Reynolds Stress Transport (RST) models, also known as second-moment closure models, directly calculate the components of the Reynolds stress tensor by solving their governing transport equations.

RST models approximate the stress tensor as:

Figure 1. EQUATION_DISPLAY

T_{RANS} = - ρ R + \frac{2}{3} tr (R) I

(1307)

where:

$ρ$ is the density.
$I$ is the identity tensor.

$R$ is the Reynolds stress tensor defined as:

Figure 2. EQUATION_DISPLAY

R = (\begin{matrix} \bar{u' u'} & \bar{u' v'} & \bar{u' w'} \\ \bar{u' v'} & \bar{v' v'} & \bar{v' w'} \\ \bar{u' w'} & \bar{v' w'} & \bar{w' w'} \end{matrix})

(1308)

RST models solve transport equations for each component of $R$ .

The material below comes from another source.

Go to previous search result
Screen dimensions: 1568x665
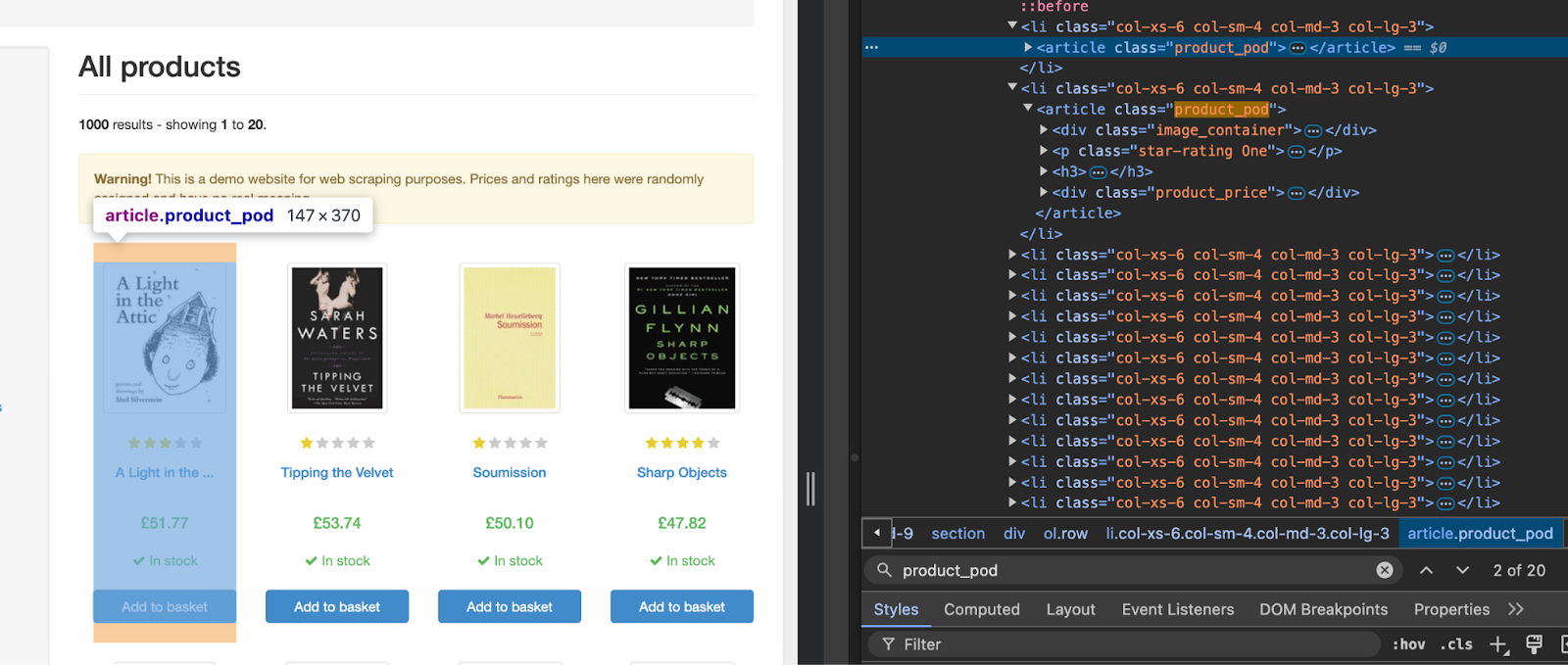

RST models have the potential to predict complex flows more accurately than eddy viscosity models because the transport equations for the Reynolds stresses naturally account for the effects of turbulence anisotropy, streamline curvature, swirl rotation and high strain rates.

The starting point for the development of an RST model is generally the exact differential transport equation for the Reynolds stresses, which is derived by multiplying the instantaneous Navier-Stokes equations by a fluctuating property and Reynolds-averaging their product (see [344] for this exact equation). In the resulting equations, the transient, convective and molecular diffusion terms do not require modeling. The terms remaining to be modeled are the turbulent diffusion term, the dissipation term and, perhaps the greatest challenge, the pressure-strain term. Appropriate models for these terms have received much attention during the past few decades, some of which are reviewed in [345].

To model the pressure-strain term, the following approaches are implemented in Simcenter STAR-CCM+:

Linear Pressure-Strain model
Quadratic Pressure-Strain model

The Linear Pressure-Strain model can be used with a high- $y^{+}$ wall treatment, but it is also available with a two-layer formulation, which makes it applicable right down to the wall.

The Quadratic Pressure-Strain model and its low-Reynolds number variant, the Elliptic Blending model, are based on the most recent and precise formulation of the pressure-strain term. Thus, they are likely to be the models of choice in a majority of cases, the Elliptic Blending model being preferred as it also contains specific treatments for all- $y^{+}$ meshes. The Quadratic Pressure-Strain model can only be used with a high- $y^{+}$ wall treatment (that is, using wall functions) without resolving the viscous-affected near-wall region.